Metin Bölümü ::
Doğal afetler sigorta sektörünün geleceğini etkileyecek
Bilimsel araştırma sonuçları iklim şartlarının değişmeye başladığını gösteriyor. Ancak bu değişikliklerin yaratacağı etkiler ve sonuçları kesin olarak bilinmiyor. Lloyd’s’un bu konuyu ele alan son raporunda, bu değişikliklerin sonuçlarının önümüzdeki dönemde daha da belirgin olmaya başlayacağı belirtiliyor.
İklim ve havada görülen değişimler şiddetli hava olaylarına neden olabiliyor. Sigortacılar için, iklim değişikliklerinin hava koşullarına etkilerini saptamak elzem kabul ediliyor. Avrupa, Asya, Avustralya ve pek çok bölgede sıcak dalgaları ve güçlü yağışlar azalmak yerine artıyor. Yapılan gözlemlere göre, 1970 yılından beri güçlü tropik hortumlar Kuzey Atlantik bölgesinde artış gösteriyor.
MODELLER DOĞAYI ANLAMAYA YARDIM EDİYOR
Doğal afet modelleme teknolojisi sigortacılar, reasürörler, hükümetler, sermaye piyasaları ve diğer finansal birimler tarafından yoğun olarak kullanılıyor. Modelleme artık doğal afet riskiyle alakalı tüm organizasyonların ayrılmaz bir parçası halinde. Genelde risk seçimi, sigortalama, fiyatlandırma, hafifletme stratejilerinin oluşturulması ve risk transfer mekanizmalarının dizaynı, risk yönetimi, portföy optimizasyonu ve reasürans karar-alma süreçleri gibi işlemlerde bu modellemeler kullanılıyor. Modeller, doğayı anlamaya ve faaliyetlerin buna göre şekillendirilmesine yardım ediyor.

Sağlanan Veriler ::
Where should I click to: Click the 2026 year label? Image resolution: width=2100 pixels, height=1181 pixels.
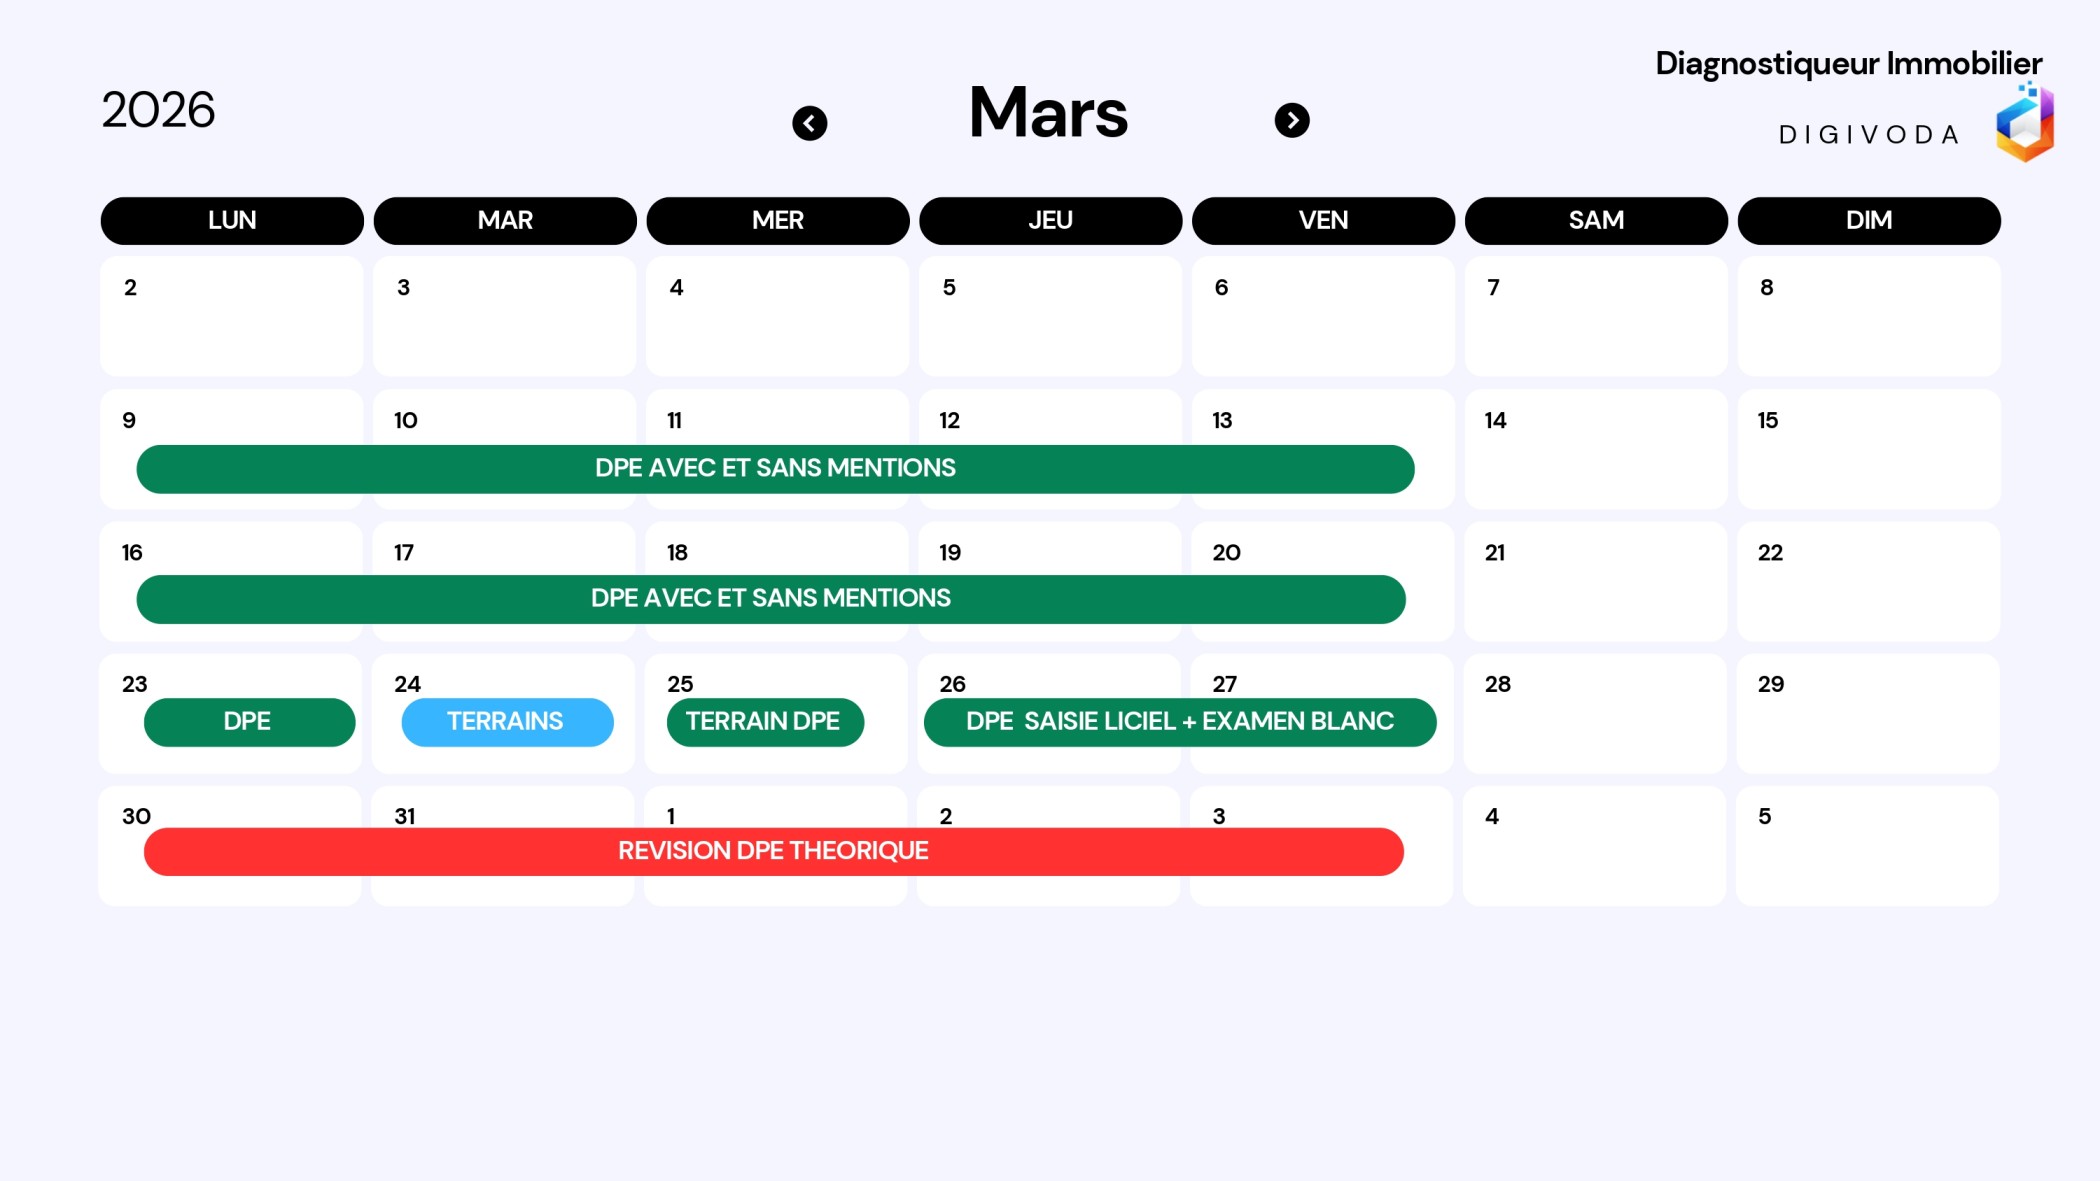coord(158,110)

--

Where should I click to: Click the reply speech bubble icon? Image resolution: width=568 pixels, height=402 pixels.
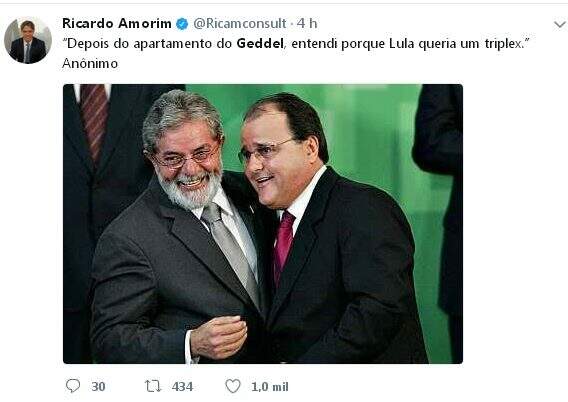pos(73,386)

Çözülecek Problemler ::
1. Doğal afetler ve sigorta hakkındaki metne göre aşağıdakileri cevaplayın.
(a) İklim değişikliklerinin sonuçlarının önümüzdeki dönemde daha da belirginleşeceği hangi kuruluşun raporunda belirtiliyor?
(b) Gözlemlere göre güçlü tropik hortumlar hangi yıldan beri ve hangi bölgede artış gösteriyor?
(c) Doğal afet modelleme teknolojisini yoğun olarak kimler kullanıyor?
2. Doğal afetler ve sigorta hakkındaki metinden "MODELLER DOĞAYI ANLAMAYA" ile başlayıp "şekillendirilmesine yardım ediyor." ifadesine kadar süren kısmı birebir kopyalayın.

Alıştırma Cevapları ::
1.
(a) Lloyd’s.
(b) 1970 yılından beri, Kuzey Atlantik bölgesinde.
(c) Sigortacılar, reasürörler, hükümetler, sermaye piyasaları ve diğer finansal birimler.

2.
MODELLER DOĞAYI ANLAMAYA YARDIM EDİYOR
Doğal afet modelleme teknolojisi sigortacılar, reasürörler, hükümetler, sermaye piyasaları ve diğer finansal birimler tarafından yoğun olarak kullanılıyor. Modelleme artık doğal afet riskiyle alakalı tüm organizasyonların ayrılmaz bir parçası halinde. Genelde risk seçimi, sigortalama, fiyatlandırma, hafifletme stratejilerinin oluşturulması ve risk transfer mekanizmalarının dizaynı, risk yönetimi, portföy optimizasyonu ve reasürans karar-alma süreçleri gibi işlemlerde bu modellemeler kullanılıyor. Modeller, doğayı anlamaya ve faaliyetlerin buna göre şekillendirilmesine yardım ediyor.